Ralphs responded with a statement noting that “a strike authorization vote doesn’t mean a strike will happen, but it does create unnecessary concern for our associates and communities, at a time when we should be coming together in good faith bargaining to find solutions and compromise. At Ralphs, we remain focused on settling a deal with the UFCW.”
“We have three very clear objectives; to put more money in our associate’s paychecks, keep groceries affordable for our customers and to maintain a sustainable future for our business,” according to Ralphs. “By working together, we win together.”
Grocery employees are continuing to work under the terms of the previous contract.
Ralph responded to the strike vote and said its stores will remain open. Ralphs said its latest proposal includes investments in wages of more than $141 million over the next three years, while not increasing health care costs for associates.
“Our proposal invests $141 million in new wages and prevents increases in health costs. This is a serious commitment by Ralphs to Southern California and to our exceptional associates,” said Robert Branton, vice president of operations at Ralphs. “Our three goals throughout negotiations are to reward and invest in our people, keep groceries affordable for our customers and maintain a sustainable business that creates jobs in the future. Ralphs’ proposal meets all three goals. The current UFCW proposal only meets one of those goals. We encourage the UFCW to join us in meaningful and balanced negotiations to promptly deliver wage increases to our associates.”
Ralphs says it pays an average hourly wage of $19 an hour, with more than half of associates having been with the company for more than 10 years, and more than one-third have been with Ralphs for more than 20 years. Ralphs also provides health care benefits and a pension for retired associates.
“Ralphs has always been and continues to be a workplace where our associates come for a job and stay for a career,” Branton said.
Union officials said they are seeking a $5-per-hour wage hike, along with bolstered safety standards and “adequate scheduling and hours.” According to the union, the grocery stores offered a 60-cent-per-hour wage increase.
“Frontline grocery store workers continue to bear the brunt of the COVID pandemic and post-pandemic effects,” according to the union. "More than 10,000 UFCW 770 employees have been infected with COVID, many more lost co-workers, friends and family members.

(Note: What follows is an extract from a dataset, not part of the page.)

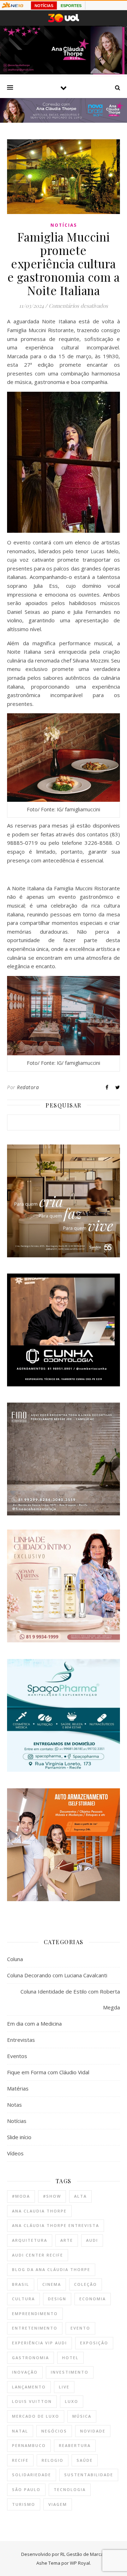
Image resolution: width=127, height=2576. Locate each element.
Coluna (15, 1958)
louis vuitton (32, 2401)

Supermarket employees are overworked, underpaid and undervalued, while grocery companies stack huge earnings -- Kroger alone made $4 billion in profits in 2021.”

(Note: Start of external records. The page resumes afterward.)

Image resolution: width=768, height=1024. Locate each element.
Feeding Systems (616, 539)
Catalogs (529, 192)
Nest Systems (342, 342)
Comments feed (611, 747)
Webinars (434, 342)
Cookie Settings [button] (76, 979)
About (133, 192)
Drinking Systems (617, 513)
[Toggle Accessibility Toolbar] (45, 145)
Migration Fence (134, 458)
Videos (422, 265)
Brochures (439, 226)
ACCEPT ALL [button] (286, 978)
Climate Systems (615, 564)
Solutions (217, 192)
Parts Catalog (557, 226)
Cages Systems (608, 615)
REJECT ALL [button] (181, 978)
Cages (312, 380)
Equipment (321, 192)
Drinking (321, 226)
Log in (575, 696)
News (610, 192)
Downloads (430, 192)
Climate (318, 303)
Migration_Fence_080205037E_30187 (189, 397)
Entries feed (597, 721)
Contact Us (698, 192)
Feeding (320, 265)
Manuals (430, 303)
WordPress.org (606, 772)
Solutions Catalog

Union leaders have accused the supermarket chains of committing unfair labor practices including conducting unlawful surveillance of workers who are protesting and refusing to implement wage increases as required under the previous contract.
In 2003-04, Southland grocery store workers walked off the job over a contract dispute, and the strike lasted 141 days. That work stoppage was estimated by some analysts to have cost the supermarket chains as much as $2 billion, with the workers losing $300 million in wages.
During the last round of negotiations in 2019, grocery workers voted to authorize a strike but negotiations continued for two months, and a labor deal was eventually reached, averting a walkout.
The current contract negotiations are scheduled to resume Wednesday.